The perception of risk, I read in a synthetic scientific definition as a result of the COVID-19 pandemic, is “a subjective assessment of the probability of having an accident or a disease.” The key concept here is “subjective assessment,” that is, what each one interprets, analyzes, thinks on the matter; but that subjectivity, it is already known, is separated by many objectivities. Or by one, which contains the others: life itself.
A line is objective. Having the fridge empty, too. The refrigerator is never “subjectively” full or empty: it either has chicken or it doesn’t; or it has mincemeat, hotdogs, eggs, sausage or―a miracle―meat, or it doesn’t have them.
Yolanda is a big mulatto woman, one might say plump, who paces from one side of the line to the other, controlling, putting order, imposing her character even behind her facemask. No one chose her for that, she decided to do it herself. And she carries out his task with the discipline of a Tibetan monk, although not with his silence and restraint. People acknowledge her will, they abide by it, although from time to time someone questions it, their spirits rise, and the whole delicate balance of the line is put in danger.
Danger, I read in another synthetic definition, “is an agent that has the potential to cause harm.” The danger of the store running out of chicken, for example. Or that the refrigerator is kept objectively empty. Instead, risk “measures the probability of harm from a hazard” and “hazards only become risks,” I read, “when people are exposed to them.”

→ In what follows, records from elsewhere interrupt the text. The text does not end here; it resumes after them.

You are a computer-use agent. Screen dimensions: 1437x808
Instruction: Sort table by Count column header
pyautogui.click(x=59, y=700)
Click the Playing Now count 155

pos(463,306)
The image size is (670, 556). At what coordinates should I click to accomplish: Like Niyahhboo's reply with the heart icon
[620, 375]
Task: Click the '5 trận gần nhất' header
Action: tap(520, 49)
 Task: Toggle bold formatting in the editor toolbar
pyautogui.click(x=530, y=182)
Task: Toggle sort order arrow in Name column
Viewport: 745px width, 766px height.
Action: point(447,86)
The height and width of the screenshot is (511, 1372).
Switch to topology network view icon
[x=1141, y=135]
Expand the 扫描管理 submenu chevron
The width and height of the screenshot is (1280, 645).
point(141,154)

Danger and risk, therefore, are not exactly the same, although people confuse them. Although the people in Yolanda’s line hardly care about the difference. For them, who are already in line, who are already “exposed,” the risk that the chicken runs out, that their refrigerator does not receive the packages due to it―or the package, depending on availability and the store’s decision―, is as or more dangerous than an anaconda squeezing their bones.
The line is a big anaconda, one might say plump, that stretches the entire block and crosses the street in search of the other corner. Its head, at the entrance to the store, is controlled by a police officer who tries to keep separated those closest to making their purchases. There it flattens out, thins, goes numb under the stern gaze of the police officer. Another officer walks along the line ensuring that there is distance and calm, issuing mostly sterile warnings. But an anaconda is not appeased with warnings.
Yolanda and the officer cross paths, they recognize each other. Yolanda knows that the police officer is doing his job the best he can, but that he will never be able to control the muscular rings of the human snake on his own. Less there where it dangerously curls, where it piles up and people crowd, spurred on by exhaustion and despair, driven by the danger―in his case the real, palpable risk―of not being able―again―to buy chicken. That is Yolanda’s fief.
The police officer, meanwhile, knows the woman and lets her do her bit. He sees her day after day, while other buyers come and go, grumble, protest, push to get out of the anaconda’s terrible embrace. She, on the other hand, he knows, perseveres on the line, unscathed, unbeatable, astride the thick back of the boa constrictor, oblivious to the danger of being left without chicken―when they sell chicken, she is always able to buy―, indifferent to the risk of getting infected with the coronavirus.
The coronavirus is also objective, like the line; the danger it represents: real. More than 900 cases have been reported in Havana, enough for the authorities to have reinforced the isolation measures. However, life goes on as before. Or almost. Risk perception is inversely proportional to the sale of chicken. Or to possible sales.
It’s not always known if chicken will be sold, it’s never known how long it will last. Yolanda, who lives near the store, manages to stay informed. When there is, when there will be, she places her banner, distributes tickets, organizes the guards, leads the rectification of shifts in the evening and sunrise, sometimes for several days in a row. She doesn’t sell the tickets; she doesn’t charge money to appease the anaconda. (She has decided not to succumb too much to greed, or perhaps she doesn’t want to appear on the news if she is denounced.) Her price is to have more than one place on the line, to always buy chicken, to drive away, before the COVID-19, the risk of having her refrigerator empty.
Neither does she do this alone, she has her entourage, her court of regulars, satellites as indifferent to the threat of the coronavirus as she is, like the rest of the line, more concerned about the danger of the absence of chicken than catching a disease that has infected more than five million people and killed hundreds of thousands worldwide.
“You can’t live if you don’t eat,” is all the answer I get when I ask her, from a distance, with a facemask, why she does what she does. Yolanda, who is not really called Yolanda, or maybe yes, but who in another place―in another people’s council, in another municipality, in another province, in another store―can be called Gladys, or Yaniuska, or Luisa, or Roberto, and not being big, or rather plump, like the line, saves words and efforts for what she truly believes is worthwhile, appeasing the anaconda, for example, filling the refrigerator. Rather than answering someone who asks about perceived risk.
“You can’t live if you don’t eat,” she repeats. And she goes to the head of the line, where it’s already her turn. Meanwhile, I, with the number 98 written in a small cardboard rectangle, cross the street, as far as possible from the others who are waiting, and I think, resigned, that if not today, at least tomorrow, I could buy.